Directions: Up to and including the line that contains "Image resolution: width=510", reproduce every line exactly, beginning with the first line below.

** Exercise data follows **

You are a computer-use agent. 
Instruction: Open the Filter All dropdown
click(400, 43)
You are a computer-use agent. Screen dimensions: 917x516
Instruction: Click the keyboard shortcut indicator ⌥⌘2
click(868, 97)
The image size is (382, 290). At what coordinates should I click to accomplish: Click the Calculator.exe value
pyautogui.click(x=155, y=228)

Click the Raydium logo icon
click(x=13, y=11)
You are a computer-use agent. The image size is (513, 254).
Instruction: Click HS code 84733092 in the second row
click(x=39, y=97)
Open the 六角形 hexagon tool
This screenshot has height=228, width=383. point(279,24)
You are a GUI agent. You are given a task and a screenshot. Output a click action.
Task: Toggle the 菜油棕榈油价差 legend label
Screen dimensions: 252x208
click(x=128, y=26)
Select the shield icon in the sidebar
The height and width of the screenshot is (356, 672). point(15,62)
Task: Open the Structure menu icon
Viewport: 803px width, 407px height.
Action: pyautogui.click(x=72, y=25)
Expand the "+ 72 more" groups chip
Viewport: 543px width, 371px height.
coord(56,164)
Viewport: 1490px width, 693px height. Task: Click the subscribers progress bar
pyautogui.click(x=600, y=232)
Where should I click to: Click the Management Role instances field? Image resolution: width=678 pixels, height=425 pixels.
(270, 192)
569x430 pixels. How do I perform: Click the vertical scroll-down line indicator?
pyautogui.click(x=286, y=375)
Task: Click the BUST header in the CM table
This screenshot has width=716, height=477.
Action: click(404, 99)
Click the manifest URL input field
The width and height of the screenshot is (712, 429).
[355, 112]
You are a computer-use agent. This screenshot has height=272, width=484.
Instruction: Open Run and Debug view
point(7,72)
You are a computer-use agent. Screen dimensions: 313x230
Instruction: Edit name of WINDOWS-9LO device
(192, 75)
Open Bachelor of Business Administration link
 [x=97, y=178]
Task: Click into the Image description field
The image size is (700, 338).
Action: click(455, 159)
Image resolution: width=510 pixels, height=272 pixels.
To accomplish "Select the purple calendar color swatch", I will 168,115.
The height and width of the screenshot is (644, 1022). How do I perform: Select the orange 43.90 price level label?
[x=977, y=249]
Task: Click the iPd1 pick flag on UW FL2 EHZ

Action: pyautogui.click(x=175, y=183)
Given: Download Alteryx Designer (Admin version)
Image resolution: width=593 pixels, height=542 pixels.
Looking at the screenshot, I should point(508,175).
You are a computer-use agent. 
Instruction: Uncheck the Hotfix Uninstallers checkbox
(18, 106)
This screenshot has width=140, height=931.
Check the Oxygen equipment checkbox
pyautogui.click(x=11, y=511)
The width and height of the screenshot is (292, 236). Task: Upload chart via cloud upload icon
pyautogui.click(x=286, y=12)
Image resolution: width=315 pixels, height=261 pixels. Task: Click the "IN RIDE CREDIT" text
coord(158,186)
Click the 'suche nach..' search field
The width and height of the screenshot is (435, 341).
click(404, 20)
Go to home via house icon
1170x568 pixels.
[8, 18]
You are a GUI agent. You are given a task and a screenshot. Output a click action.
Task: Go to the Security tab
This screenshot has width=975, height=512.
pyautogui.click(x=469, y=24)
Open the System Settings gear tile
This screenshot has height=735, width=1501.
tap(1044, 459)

** End of Exercise data **

Solved exercise:
You are a computer-use agent. 
Instruction: Open the Filter All dropdown
click(400, 43)
You are a computer-use agent. Screen dimensions: 917x516
Instruction: Click the keyboard shortcut indicator ⌥⌘2
click(868, 97)
The image size is (382, 290). At what coordinates should I click to accomplish: Click the Calculator.exe value
pyautogui.click(x=155, y=228)

Click the Raydium logo icon
click(x=13, y=11)
You are a computer-use agent. The image size is (513, 254).
Instruction: Click HS code 84733092 in the second row
click(x=39, y=97)
Open the 六角形 hexagon tool
This screenshot has height=228, width=383. point(279,24)
You are a GUI agent. You are given a task and a screenshot. Output a click action.
Task: Toggle the 菜油棕榈油价差 legend label
Screen dimensions: 252x208
click(x=128, y=26)
Select the shield icon in the sidebar
The height and width of the screenshot is (356, 672). point(15,62)
Task: Open the Structure menu icon
Viewport: 803px width, 407px height.
Action: pyautogui.click(x=72, y=25)
Expand the "+ 72 more" groups chip
Viewport: 543px width, 371px height.
coord(56,164)
Viewport: 1490px width, 693px height. Task: Click the subscribers progress bar
pyautogui.click(x=600, y=232)
Where should I click to: Click the Management Role instances field? Image resolution: width=678 pixels, height=425 pixels.
(270, 192)
569x430 pixels. How do I perform: Click the vertical scroll-down line indicator?
pyautogui.click(x=286, y=375)
Task: Click the BUST header in the CM table
This screenshot has width=716, height=477.
Action: click(404, 99)
Click the manifest URL input field
The width and height of the screenshot is (712, 429).
[355, 112]
You are a computer-use agent. This screenshot has height=272, width=484.
Instruction: Open Run and Debug view
point(7,72)
You are a computer-use agent. Screen dimensions: 313x230
Instruction: Edit name of WINDOWS-9LO device
(192, 75)
Open Bachelor of Business Administration link
 [x=97, y=178]
Task: Click into the Image description field
The image size is (700, 338).
Action: click(455, 159)
Image resolution: width=510 pixels, height=272 pixels.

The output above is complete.